- _Data to examine_:

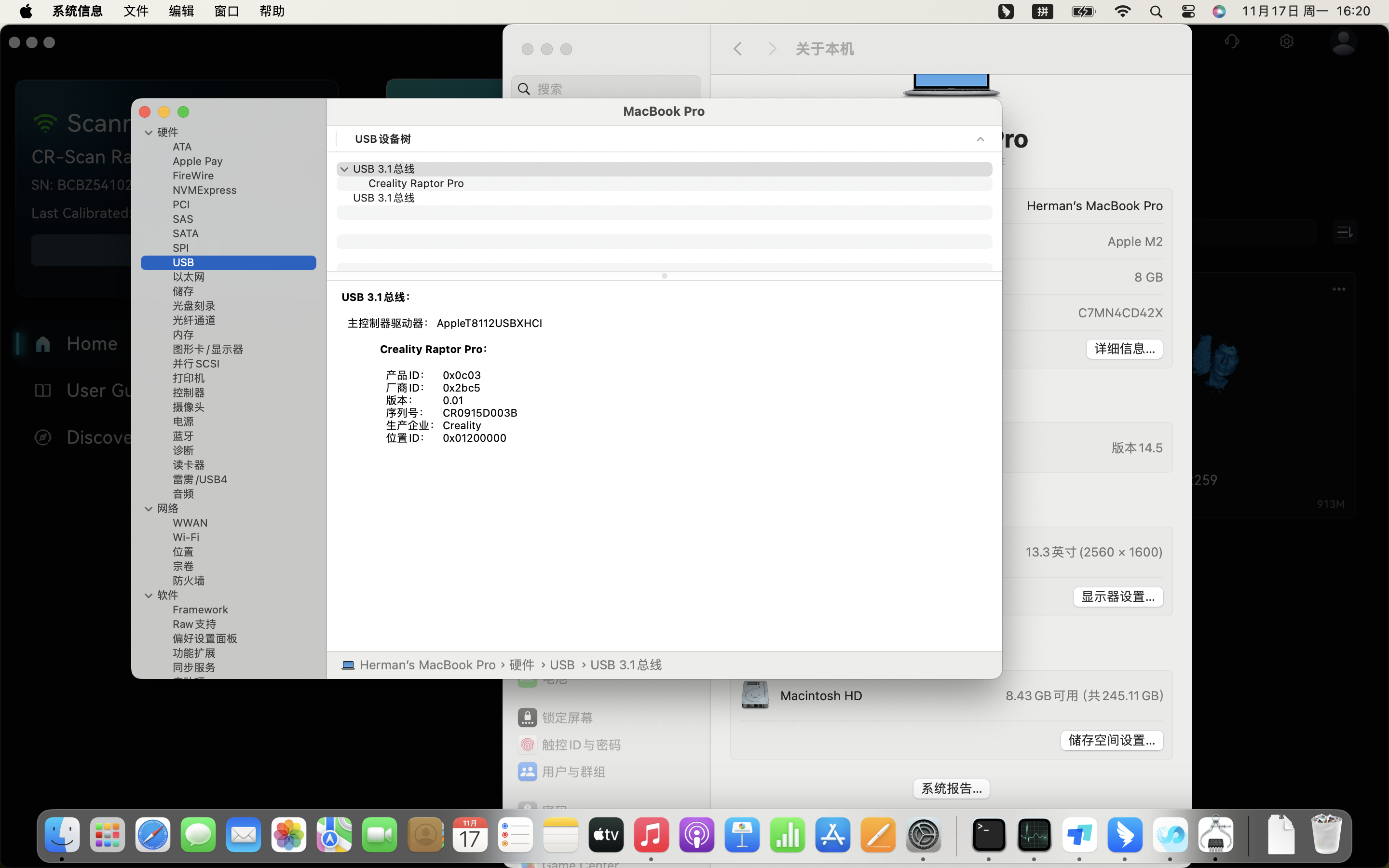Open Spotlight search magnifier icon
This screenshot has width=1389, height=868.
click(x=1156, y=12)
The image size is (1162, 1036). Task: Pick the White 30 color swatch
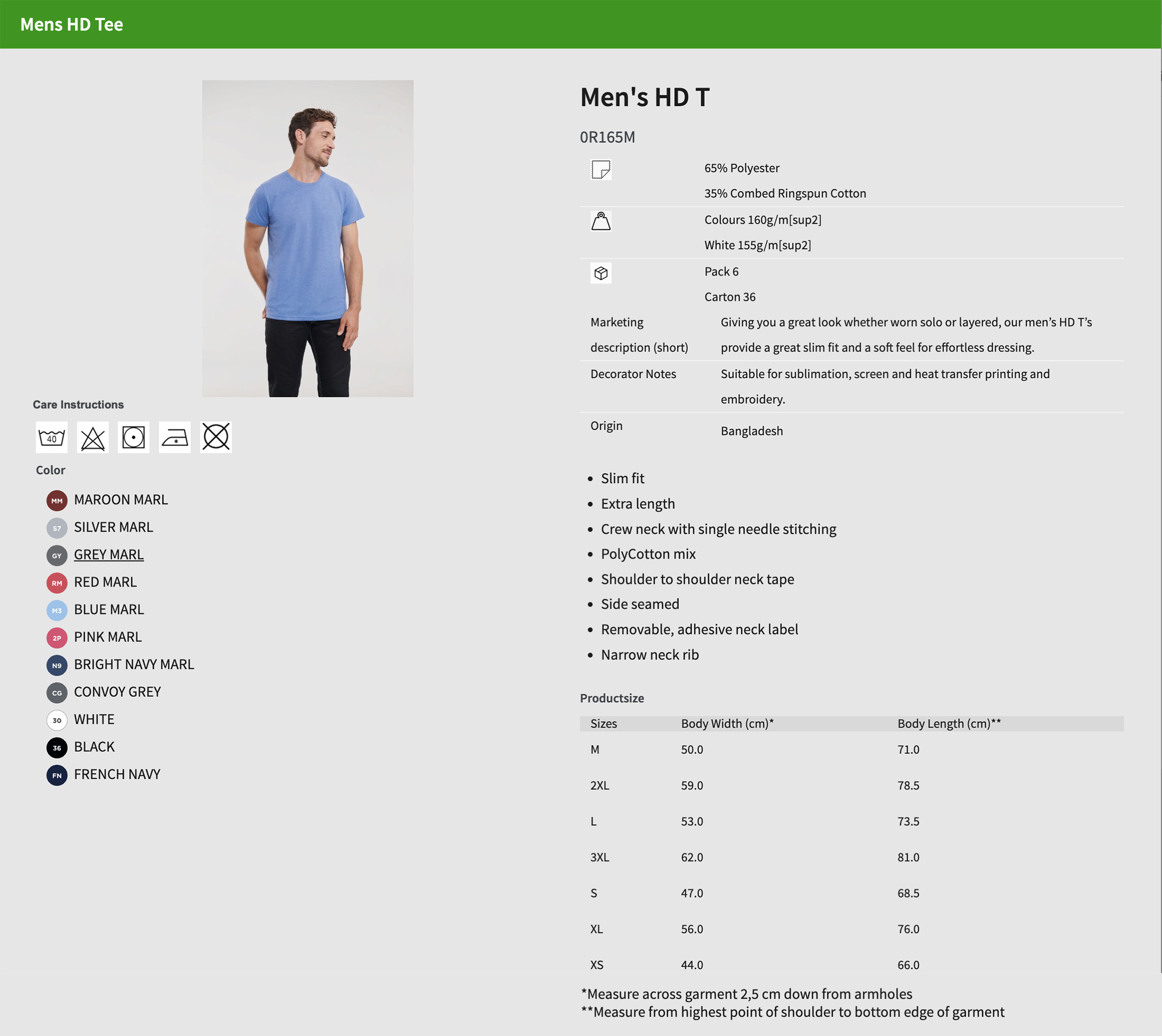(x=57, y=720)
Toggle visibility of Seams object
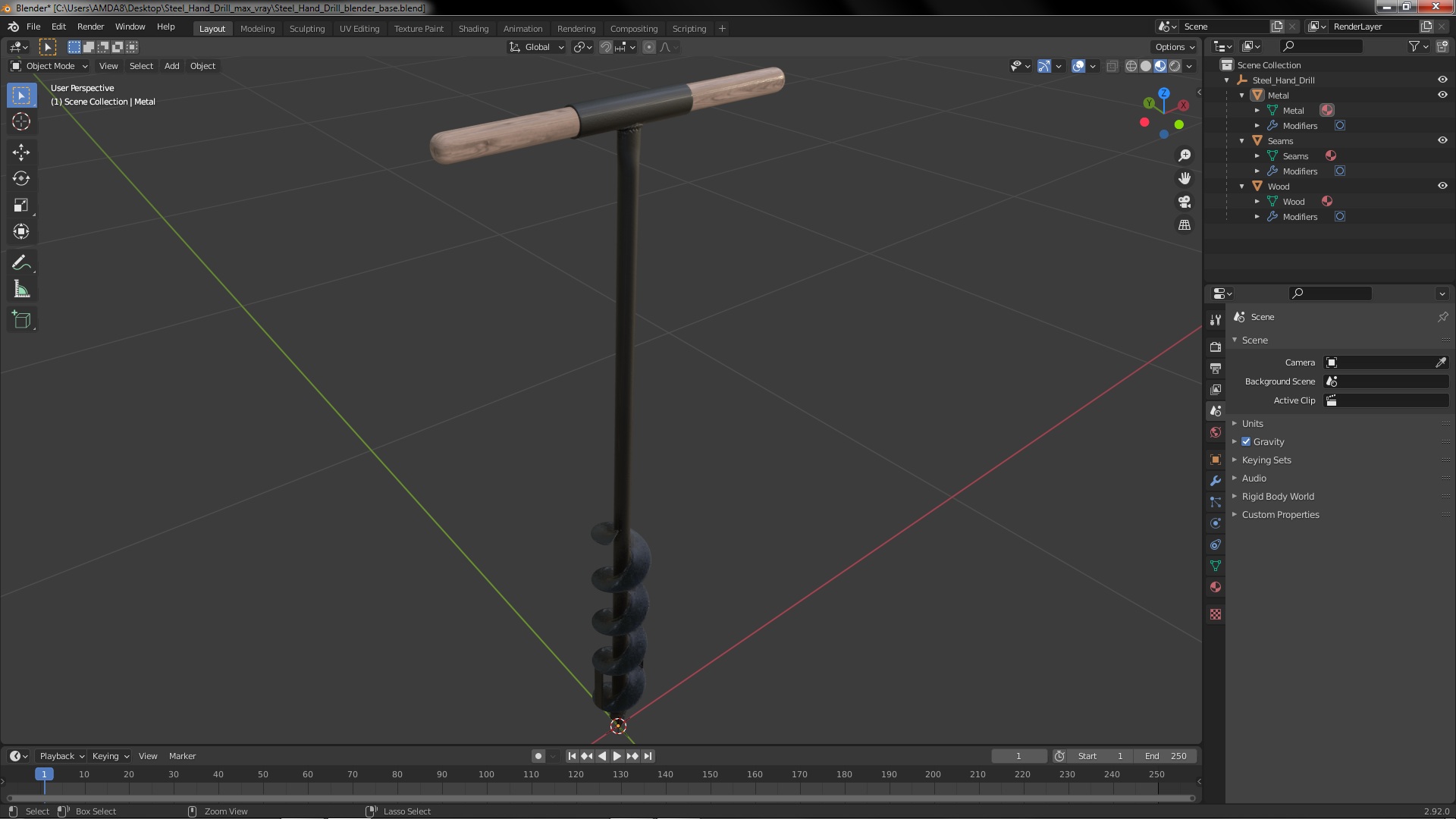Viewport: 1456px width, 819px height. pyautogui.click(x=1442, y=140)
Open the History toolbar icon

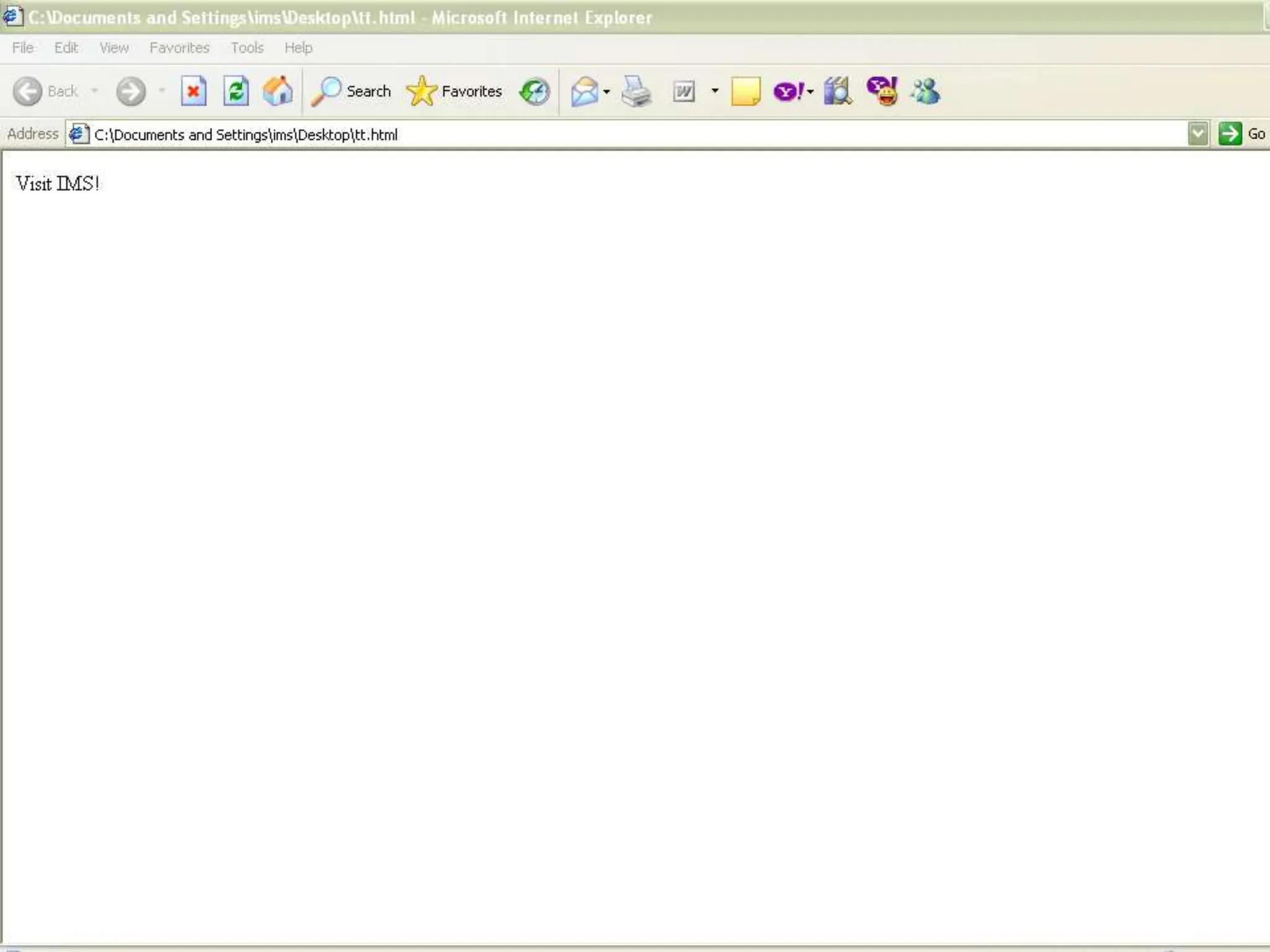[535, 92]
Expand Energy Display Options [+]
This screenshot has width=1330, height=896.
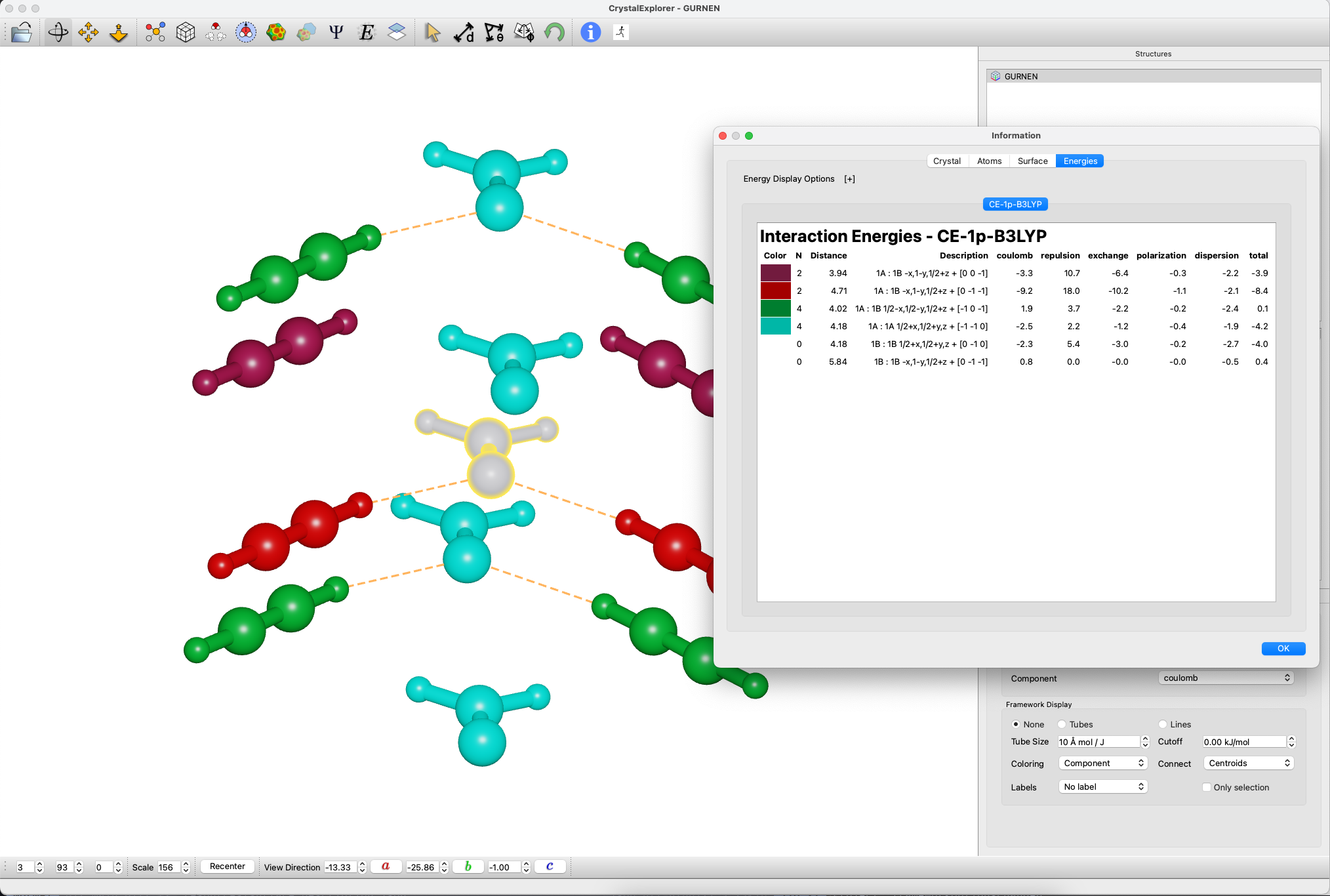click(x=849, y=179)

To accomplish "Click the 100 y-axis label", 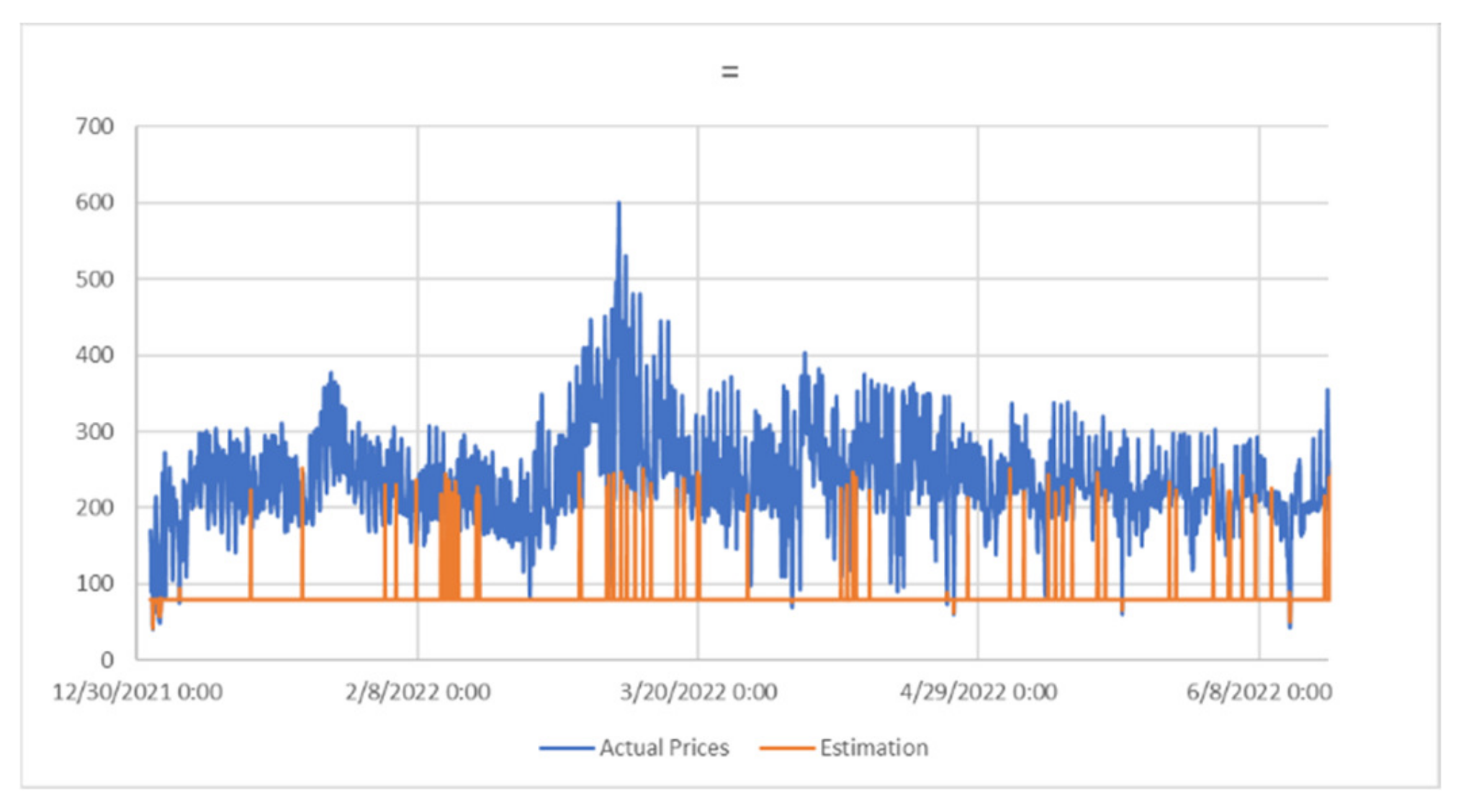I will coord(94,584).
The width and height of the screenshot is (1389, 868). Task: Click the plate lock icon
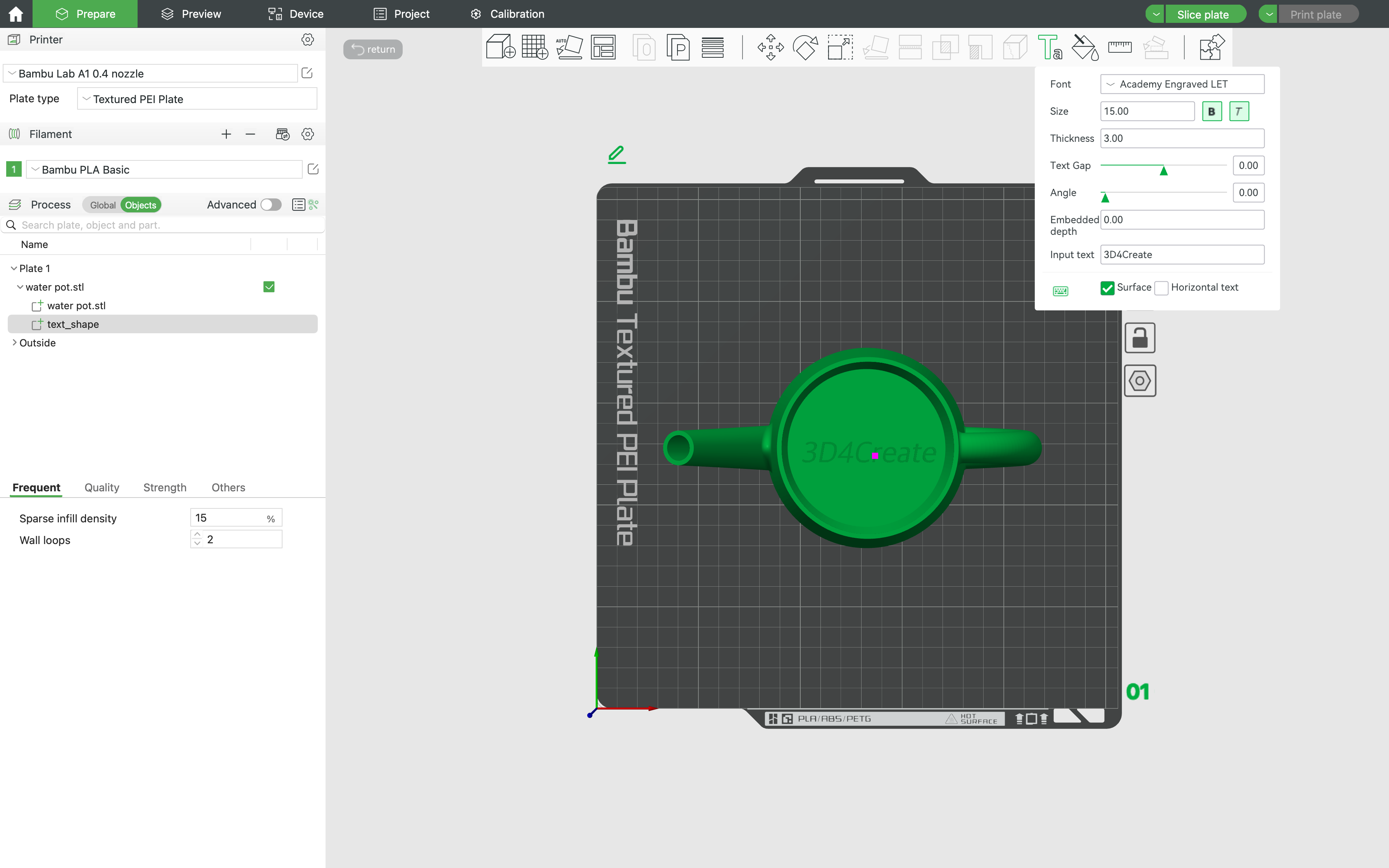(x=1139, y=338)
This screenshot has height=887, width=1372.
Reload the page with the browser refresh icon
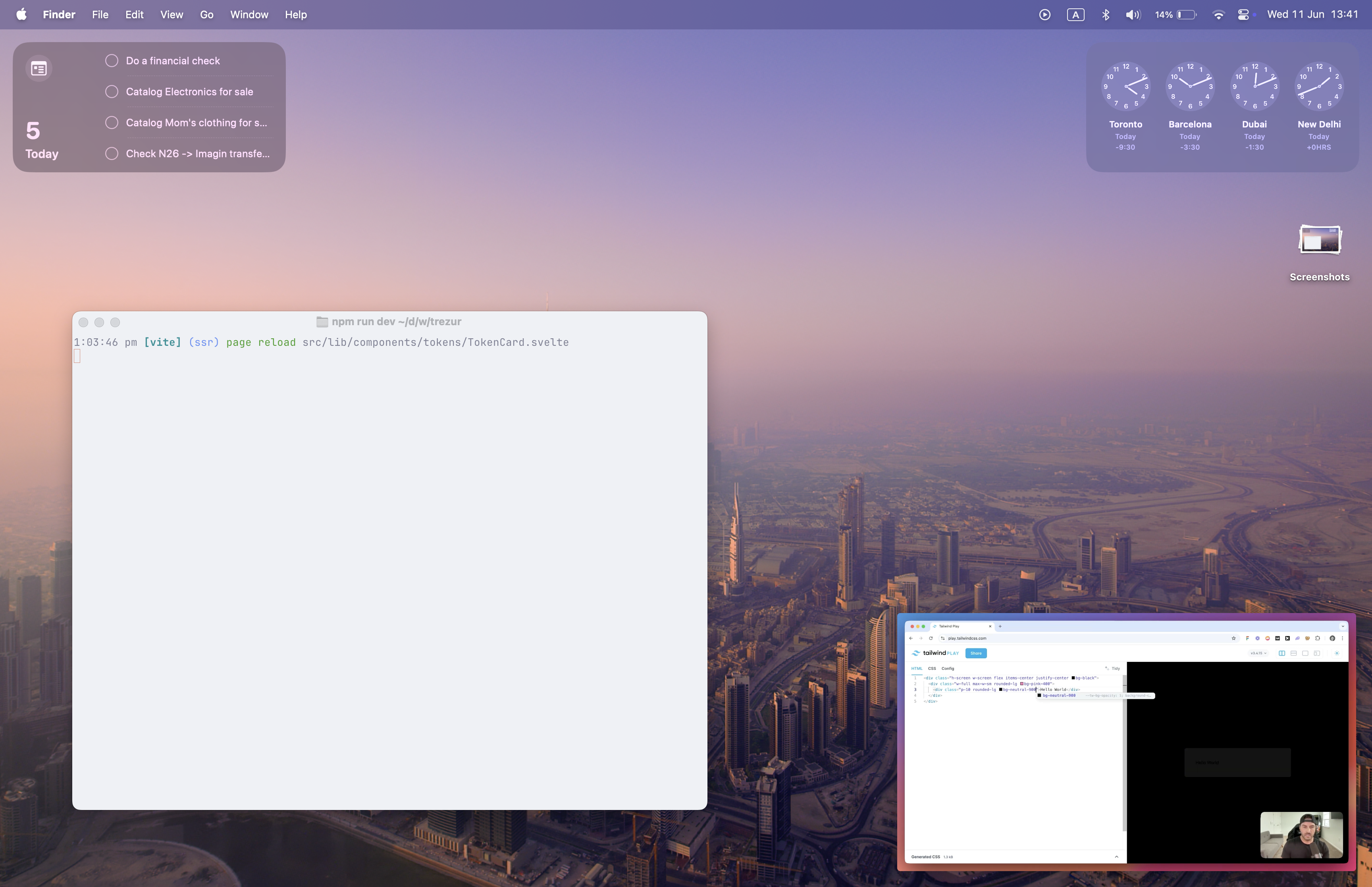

- _Work required_:
Locate the line containing "The width and" in the material above, then repeat it and every later line exactly, with no pictures.

- _Answer for this exercise_:
The width and height of the screenshot is (1389, 868). Task: Click the plate lock icon
(x=1139, y=338)
This screenshot has height=887, width=1372.
Reload the page with the browser refresh icon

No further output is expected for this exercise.